Neue Aufgaben für die Bundesoberbehörden

Was die Abgabe an den Endverbraucher betrifft – die für diese beschafften Produkte ja nicht über die Apotheken läuft –, stellt die Verordnung klar, dass diese unter der Verantwortung eines Arztes oder Apothekers erfolgen muss (§ 3 Abs. 3 Satz 2). Zudem ist die Abgabe nur zulässig, wenn die Bundesoberbehörde, also in der Regel das Bundesinstitut für Arzneimittel, sofern nicht das Paul-Ehrlich-Institut (PEI) zuständig ist, festgestellt hat, dass die Qualität des Arzneimittels gewährleistet ist und dessen Anwendung nach Erkenntnissen der medizinischen Wissenschaft ein positives Nutzen-Risiko-Verhältnis zur Vorbeugung oder Behandlung der Erkrankung erwarten lässt.

PEI kann neue Blut- und Plasmaspende-Kriterien festlegen

Die Verordnung soll zudem dafür sorgen, dass mehr Menschen Blut und Plasma spenden können. Das PEI wird ermächtigt, im Einvernehmen mit dem Robert Koch-Institut abweichend von den Vorgaben des Transfusionsgesetzes sowie der entsprechenden Richtlinie der Bundesärztekammer Kriterien etwa zur Eignung von Spendern festzulegen. Im Referentenentwurf wurden hier noch konkrete Vorgaben gemacht, etwa dass die die Altersgrenzen auf 17 bis 70 Jahre ausgeweitet werden sollen (derzeit: 18 bis 68 Jahre). Doch diese sind nun verschwunden.

Gegenüber dem Referentenentwurf wurde noch an einigen weiteren Stellen nachjustiert. So stellt der Verordnungstext nun ausdrücklich klar, dass die Verordnung der Sicherstellung der Versorgung der Bevölkerung mit Produkten des medizinischen Bedarfs während der festgestellten epidemischen Lage von nationaler Tragweite dient. Zuvor war lediglich von einem nötigen Zusammenhang mit der durch SARS-CoV-2 ausgelösten epidemischen Lage die Rede.

Geregelt wird auch weiterhin, dass von den Abnehmern der fraglichen Produkte ein angemessener Aufwendungsersatz verlangt werden soll. Es wird aber nicht mehr auf die Möglichkeit pauschaler Vereinbarungen mit den gesetzlichen oder privaten Krankenkassen verwiesen.

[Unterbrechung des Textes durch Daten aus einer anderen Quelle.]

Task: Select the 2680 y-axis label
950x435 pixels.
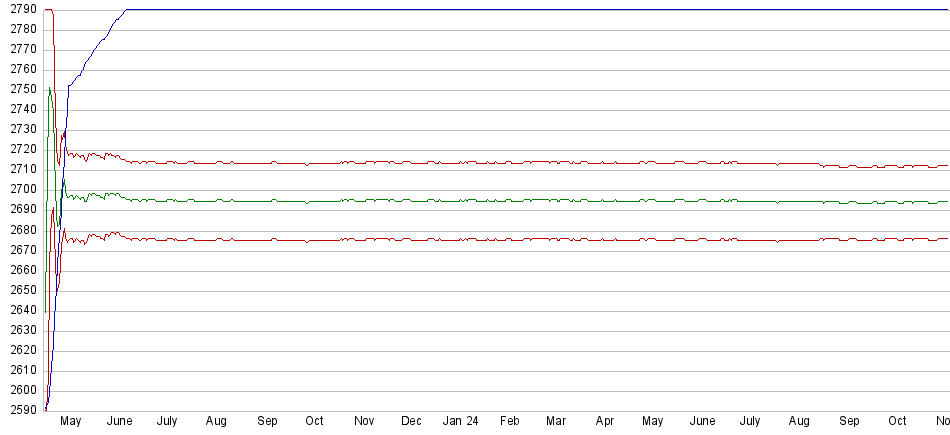Action: coord(22,230)
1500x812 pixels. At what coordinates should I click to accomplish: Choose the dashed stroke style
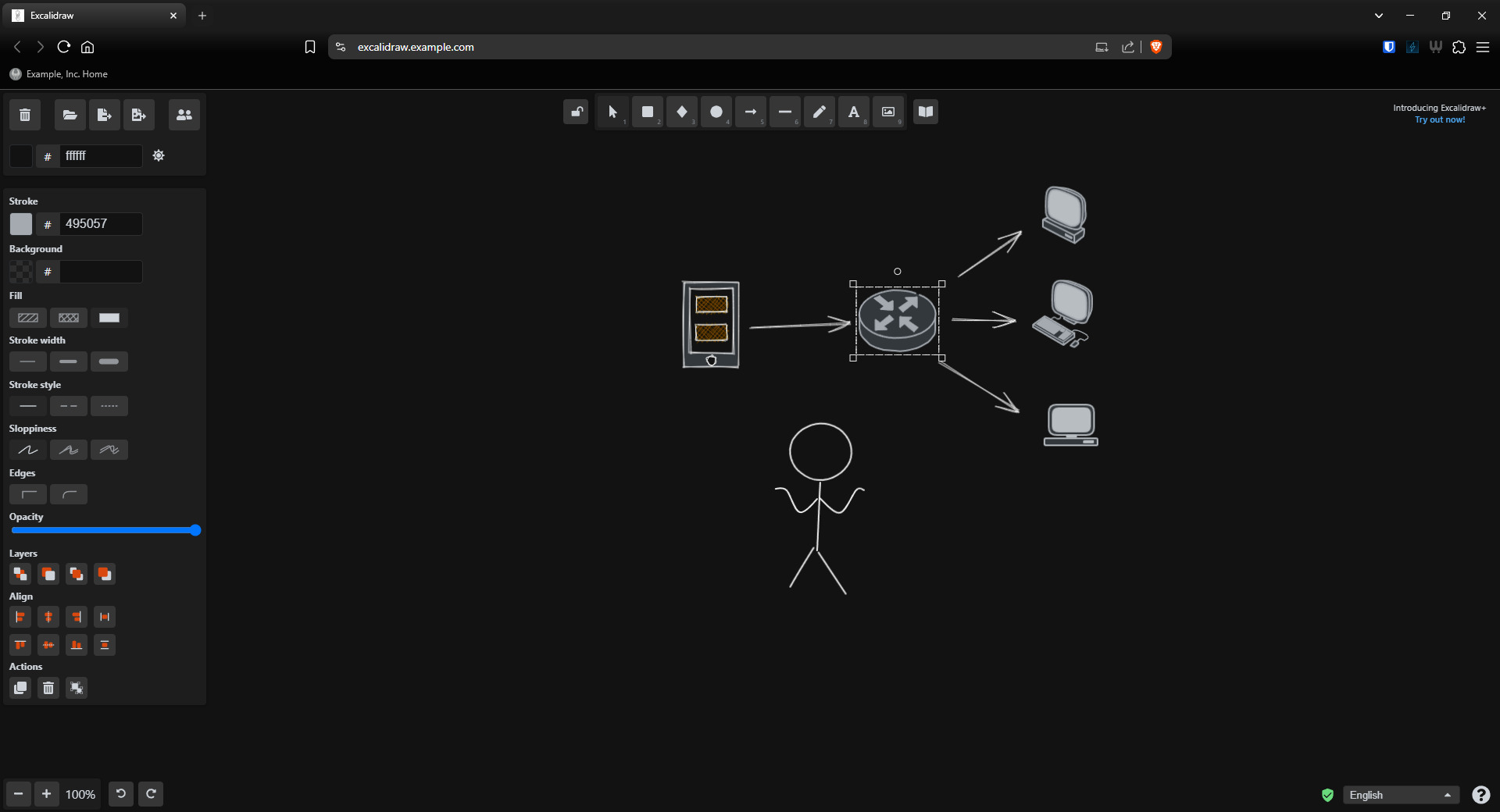pos(69,406)
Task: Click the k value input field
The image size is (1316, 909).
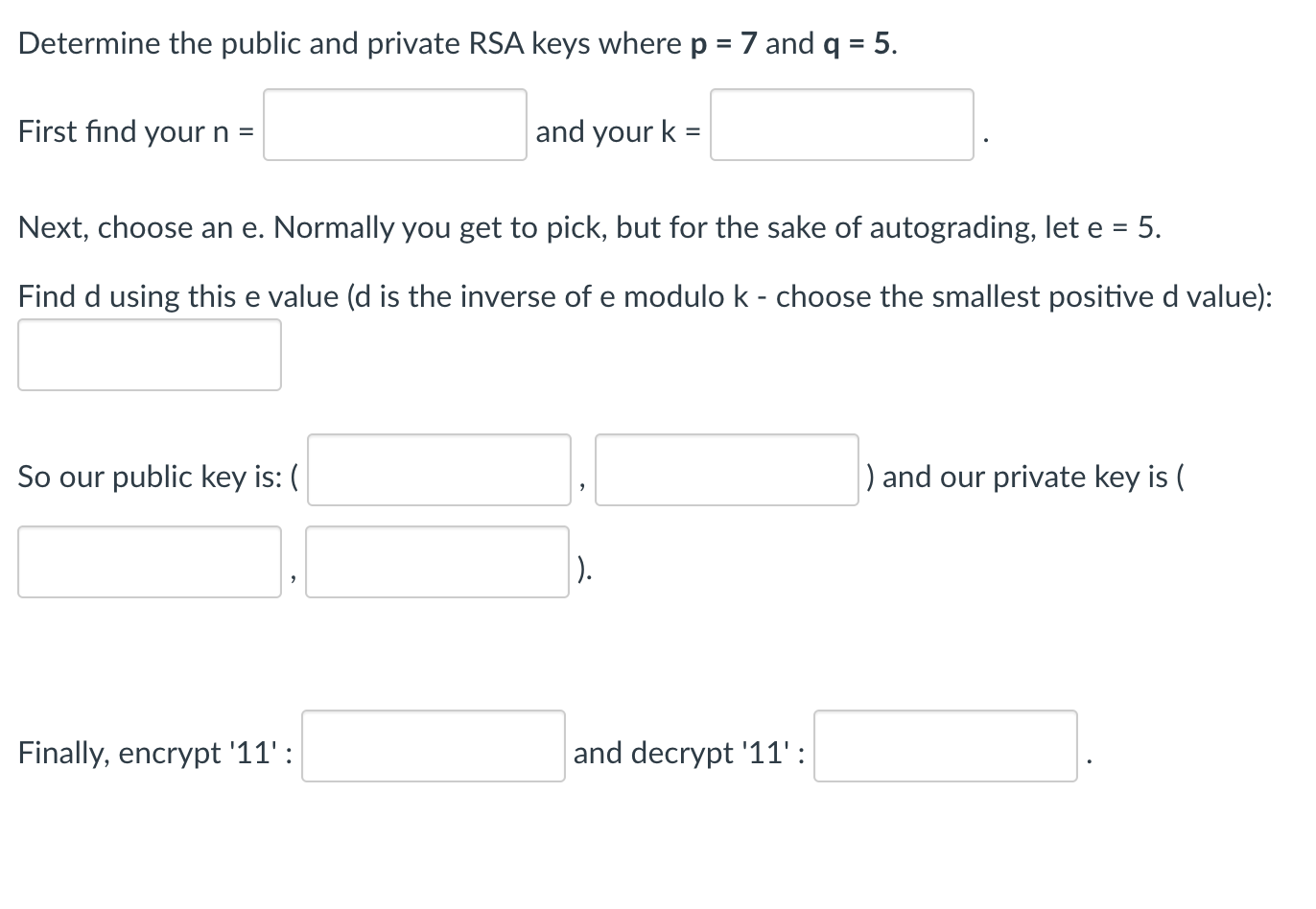Action: tap(841, 125)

Die Verordnung ist befristet und wird entsprechend des Infektionsschutzgesetzes (§ 5 Abs. 4) mit Aufhebung der Feststellung der epidemischen Lage von nationaler Tragweite außer Kraft treten – spätesten aber mit Ablauf des 31. März 2021.

ABDA: Auch Apotheken könnten beauftragt werden

Die ABDA hatte zu dem Verordnungsentwurf keine Stellungnahme abgegeben. Dafür sah sie keinen Bedarf, erklärte ein Sprecher auf Nachfrage von DAZ.online. Die befristete Regelung ist ihrer Auffassung nach „angemessen“. Die Verordnung erlaube dem BMG nicht, eine generelle Ausnahme von der Apothekenpflicht festzulegen, sondern lediglich in dem Rahmen, den § 2 Abs. 1 MedBVSV beschreibt. Demnach könnte das BMG auch Apotheken mit diesen Tätigkeiten beauftragen. Die Regelung orientiere sich an der Parallelregelung der AMG-Zivilschutzausnahmeverordnung für den Zivil- und Katastrophenschutz. 

Ob und wann das BMG von der Ermächtigung im Hinblick auf apothekenpflichtige Produkte Gebrauch machen wird, lässt sich aktuell nicht absehen. Nachteilige Auswirkungen für Apotheken sind laut ABDA aber nicht zu erwarten.